Financial Times FT.com

Bird flu

Experts prepare advice in event of bird flu outbreak

By Andrew Jack and Fiona Harvey

Published: March 19 2006 22:02 | Last updated: March 19 2006 22:02

Britain is gearing up for a possible outbreak of the lethal H5N1 flu virus in birds during April, and the still greater likelihood of infection this coming autumn, according to government officials.

Experts believe there is a risk of incidents in the coming weeks as wild birds return north from their winter migration, even though the UK is not within the main “fly away” zone, and a higher probability that cases will occur during the next migration southwards later in the year.

One government official said surveillance efforts have been stepped up to monitor live birds for cases of infection, as well as mobilising groups led by the Royal Society for the Preservation of Birds to identify any dead animals that can be analysed for signs of infection.

However, planners remain confident that rapid identification and culling, combined with carefully monitoring in a 10km zone around any outbreak, should be able to prevent the spread of the virus, as illustrated by the apparent success of the same approach in France after a case of H5N1 was identified in domesticated poultry.

They are finalising advice in the event of such an outbreak, which is likely to call on farmers to bring livestock under cover to reduce the risk of infection, and to pet owners to keep cats inside and dogs on a leash.

The RSPB has been actively monitoring wild birds for signs of the disease since last year. But it maintains that the chances of the disease being brought to the UK by wild birds is very small. “It’s still regarded as a low risk,” an official said.

She said most migrating water birds, which are believed to be at the highest risk of the disease, were leaving the UK and the birds that were arriving for spring were mainly song birds, such as swallows and warblers, which were coming from areas – such as South Africa and west Africa – that had not been affected by the virus. Such birds do not frequent the wetland habitats that have been most associated with the disease in wild bird populations up to now.

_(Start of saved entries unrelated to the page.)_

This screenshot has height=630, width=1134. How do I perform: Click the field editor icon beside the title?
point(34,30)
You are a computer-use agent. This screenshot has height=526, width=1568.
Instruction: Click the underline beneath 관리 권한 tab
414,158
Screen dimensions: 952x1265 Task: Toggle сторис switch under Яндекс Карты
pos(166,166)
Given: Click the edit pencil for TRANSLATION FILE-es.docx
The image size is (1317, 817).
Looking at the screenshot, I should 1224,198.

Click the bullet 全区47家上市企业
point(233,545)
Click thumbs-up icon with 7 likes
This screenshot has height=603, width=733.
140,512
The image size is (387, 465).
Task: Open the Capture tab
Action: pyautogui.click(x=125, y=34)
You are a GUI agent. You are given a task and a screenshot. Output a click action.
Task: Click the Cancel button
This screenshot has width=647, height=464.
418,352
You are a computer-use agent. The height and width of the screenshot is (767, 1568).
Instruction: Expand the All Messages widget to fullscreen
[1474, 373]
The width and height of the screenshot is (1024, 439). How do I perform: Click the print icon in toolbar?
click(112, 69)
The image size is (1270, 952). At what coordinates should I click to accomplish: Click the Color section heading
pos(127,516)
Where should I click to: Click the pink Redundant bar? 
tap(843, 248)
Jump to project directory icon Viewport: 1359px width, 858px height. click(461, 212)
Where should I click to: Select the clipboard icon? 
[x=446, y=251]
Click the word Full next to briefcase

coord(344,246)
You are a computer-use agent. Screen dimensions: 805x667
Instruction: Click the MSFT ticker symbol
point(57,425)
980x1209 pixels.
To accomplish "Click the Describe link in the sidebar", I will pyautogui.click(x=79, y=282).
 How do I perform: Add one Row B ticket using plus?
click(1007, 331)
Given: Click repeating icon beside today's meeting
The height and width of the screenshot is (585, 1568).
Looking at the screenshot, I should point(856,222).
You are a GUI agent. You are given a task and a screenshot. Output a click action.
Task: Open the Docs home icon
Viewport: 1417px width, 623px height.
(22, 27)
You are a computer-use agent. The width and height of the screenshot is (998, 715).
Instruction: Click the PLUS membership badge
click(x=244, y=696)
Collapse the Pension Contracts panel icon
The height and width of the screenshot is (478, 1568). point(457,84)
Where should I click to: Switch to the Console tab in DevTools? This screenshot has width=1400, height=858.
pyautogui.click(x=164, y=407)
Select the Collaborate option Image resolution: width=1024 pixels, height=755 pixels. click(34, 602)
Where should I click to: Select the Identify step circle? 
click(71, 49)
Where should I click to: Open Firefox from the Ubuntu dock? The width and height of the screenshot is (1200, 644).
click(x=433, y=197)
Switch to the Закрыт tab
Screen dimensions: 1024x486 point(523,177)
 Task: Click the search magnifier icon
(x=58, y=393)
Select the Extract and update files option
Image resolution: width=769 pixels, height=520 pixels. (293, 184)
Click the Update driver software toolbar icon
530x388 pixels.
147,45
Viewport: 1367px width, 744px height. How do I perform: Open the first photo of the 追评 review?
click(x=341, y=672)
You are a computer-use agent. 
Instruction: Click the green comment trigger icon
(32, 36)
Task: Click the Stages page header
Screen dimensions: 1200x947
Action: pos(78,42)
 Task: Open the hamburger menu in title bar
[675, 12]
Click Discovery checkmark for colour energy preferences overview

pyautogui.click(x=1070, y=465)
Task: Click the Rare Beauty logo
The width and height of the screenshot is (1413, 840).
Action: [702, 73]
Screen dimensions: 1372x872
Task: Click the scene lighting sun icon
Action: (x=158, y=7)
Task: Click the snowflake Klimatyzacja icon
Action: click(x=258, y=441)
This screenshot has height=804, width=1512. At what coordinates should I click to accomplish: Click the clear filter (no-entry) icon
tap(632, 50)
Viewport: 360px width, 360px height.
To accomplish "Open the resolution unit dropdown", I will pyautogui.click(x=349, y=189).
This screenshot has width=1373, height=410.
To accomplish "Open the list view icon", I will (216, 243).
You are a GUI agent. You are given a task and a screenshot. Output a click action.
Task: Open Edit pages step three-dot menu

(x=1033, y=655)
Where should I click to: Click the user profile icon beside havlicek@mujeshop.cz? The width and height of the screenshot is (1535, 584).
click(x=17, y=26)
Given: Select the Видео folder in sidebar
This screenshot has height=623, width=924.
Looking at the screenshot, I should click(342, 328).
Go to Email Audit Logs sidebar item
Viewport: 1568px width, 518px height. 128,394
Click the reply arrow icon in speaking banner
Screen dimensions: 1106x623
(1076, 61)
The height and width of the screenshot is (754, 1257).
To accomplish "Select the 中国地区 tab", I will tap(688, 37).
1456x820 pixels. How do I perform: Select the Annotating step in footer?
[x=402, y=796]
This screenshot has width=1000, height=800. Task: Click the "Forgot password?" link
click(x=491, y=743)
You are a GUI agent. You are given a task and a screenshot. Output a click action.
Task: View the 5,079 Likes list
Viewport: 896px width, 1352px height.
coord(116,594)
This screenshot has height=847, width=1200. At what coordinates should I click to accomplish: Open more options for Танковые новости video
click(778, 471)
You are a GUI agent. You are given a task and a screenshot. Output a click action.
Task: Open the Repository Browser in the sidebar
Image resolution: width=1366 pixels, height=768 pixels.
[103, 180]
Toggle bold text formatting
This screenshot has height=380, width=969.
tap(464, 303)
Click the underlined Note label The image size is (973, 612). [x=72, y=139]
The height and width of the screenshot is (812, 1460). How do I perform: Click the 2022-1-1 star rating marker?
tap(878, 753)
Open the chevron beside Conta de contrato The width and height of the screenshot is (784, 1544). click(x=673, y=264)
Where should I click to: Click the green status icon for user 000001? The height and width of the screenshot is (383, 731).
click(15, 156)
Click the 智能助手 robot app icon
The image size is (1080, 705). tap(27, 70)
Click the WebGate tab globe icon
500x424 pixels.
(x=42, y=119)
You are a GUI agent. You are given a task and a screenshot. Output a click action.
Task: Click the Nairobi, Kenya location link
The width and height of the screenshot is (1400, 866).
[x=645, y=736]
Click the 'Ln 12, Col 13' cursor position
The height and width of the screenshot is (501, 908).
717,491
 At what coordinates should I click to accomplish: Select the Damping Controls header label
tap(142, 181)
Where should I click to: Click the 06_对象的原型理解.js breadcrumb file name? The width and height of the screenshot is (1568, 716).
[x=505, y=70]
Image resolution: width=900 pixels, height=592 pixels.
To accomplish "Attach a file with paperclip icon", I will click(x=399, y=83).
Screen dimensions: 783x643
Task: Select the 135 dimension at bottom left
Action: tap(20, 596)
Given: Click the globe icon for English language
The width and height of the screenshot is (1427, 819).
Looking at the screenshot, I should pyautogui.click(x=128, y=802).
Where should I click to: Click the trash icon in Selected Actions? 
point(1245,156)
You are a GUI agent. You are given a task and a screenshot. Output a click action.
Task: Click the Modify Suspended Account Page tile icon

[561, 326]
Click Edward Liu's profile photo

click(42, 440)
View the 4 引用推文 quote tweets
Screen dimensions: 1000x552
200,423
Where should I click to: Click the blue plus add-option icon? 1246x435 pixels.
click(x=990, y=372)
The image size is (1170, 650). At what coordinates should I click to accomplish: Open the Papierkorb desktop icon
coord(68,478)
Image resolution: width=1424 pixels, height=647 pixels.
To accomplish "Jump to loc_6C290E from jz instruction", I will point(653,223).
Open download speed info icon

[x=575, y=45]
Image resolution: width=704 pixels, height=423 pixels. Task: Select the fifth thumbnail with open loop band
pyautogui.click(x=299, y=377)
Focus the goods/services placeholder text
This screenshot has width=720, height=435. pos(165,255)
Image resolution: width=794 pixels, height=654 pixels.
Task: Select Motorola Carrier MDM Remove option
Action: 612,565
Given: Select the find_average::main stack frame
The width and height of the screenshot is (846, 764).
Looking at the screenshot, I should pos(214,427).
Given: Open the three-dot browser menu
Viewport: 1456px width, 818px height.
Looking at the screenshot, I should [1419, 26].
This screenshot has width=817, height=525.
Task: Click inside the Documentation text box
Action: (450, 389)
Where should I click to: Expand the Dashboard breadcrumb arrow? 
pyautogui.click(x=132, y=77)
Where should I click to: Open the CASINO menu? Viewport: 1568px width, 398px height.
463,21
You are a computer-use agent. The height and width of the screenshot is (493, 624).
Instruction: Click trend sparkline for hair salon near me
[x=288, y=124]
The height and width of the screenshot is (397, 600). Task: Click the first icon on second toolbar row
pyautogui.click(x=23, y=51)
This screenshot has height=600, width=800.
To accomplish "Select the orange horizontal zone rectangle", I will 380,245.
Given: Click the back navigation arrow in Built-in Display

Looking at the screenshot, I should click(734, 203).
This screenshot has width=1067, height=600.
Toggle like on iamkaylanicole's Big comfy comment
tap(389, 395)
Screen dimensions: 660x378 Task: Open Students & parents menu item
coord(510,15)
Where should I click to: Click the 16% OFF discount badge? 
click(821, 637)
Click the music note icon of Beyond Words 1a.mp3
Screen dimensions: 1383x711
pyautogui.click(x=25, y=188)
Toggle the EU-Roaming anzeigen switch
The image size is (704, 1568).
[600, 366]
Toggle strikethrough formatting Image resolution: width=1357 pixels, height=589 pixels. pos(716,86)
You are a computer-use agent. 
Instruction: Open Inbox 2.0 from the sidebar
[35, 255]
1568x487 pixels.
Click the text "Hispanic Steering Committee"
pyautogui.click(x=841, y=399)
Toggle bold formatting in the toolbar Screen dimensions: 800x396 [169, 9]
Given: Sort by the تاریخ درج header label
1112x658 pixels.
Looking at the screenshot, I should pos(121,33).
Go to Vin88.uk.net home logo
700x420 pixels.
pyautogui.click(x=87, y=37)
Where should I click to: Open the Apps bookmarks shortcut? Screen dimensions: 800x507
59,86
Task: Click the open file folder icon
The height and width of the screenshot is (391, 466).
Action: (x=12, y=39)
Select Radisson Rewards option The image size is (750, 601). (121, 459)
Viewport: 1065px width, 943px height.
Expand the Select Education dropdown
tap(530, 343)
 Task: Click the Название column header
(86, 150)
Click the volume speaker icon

Separately, the Association of British Insurers is set to issue guidance to employers stressing that they are unlikely to benefit from compensation for business disruption in the event of a human flu pandemic.

The ABI will warn that companies should prepare continuity plans because a pandemic is unlikely to be covered in the usual categories triggering business disruption payments such as earthquakes and floods.

However, it will also stress that life assurance contracts for individuals should cover a pandemic. Nearly 100 people around the world have been confirmed as dead from H5N1, and there have been no indications of a mutation in the virus to make it easily transmitted between humans – the precondition for a pandemic. Were that to occur, the government estimates up to 700,000 could die within the UK.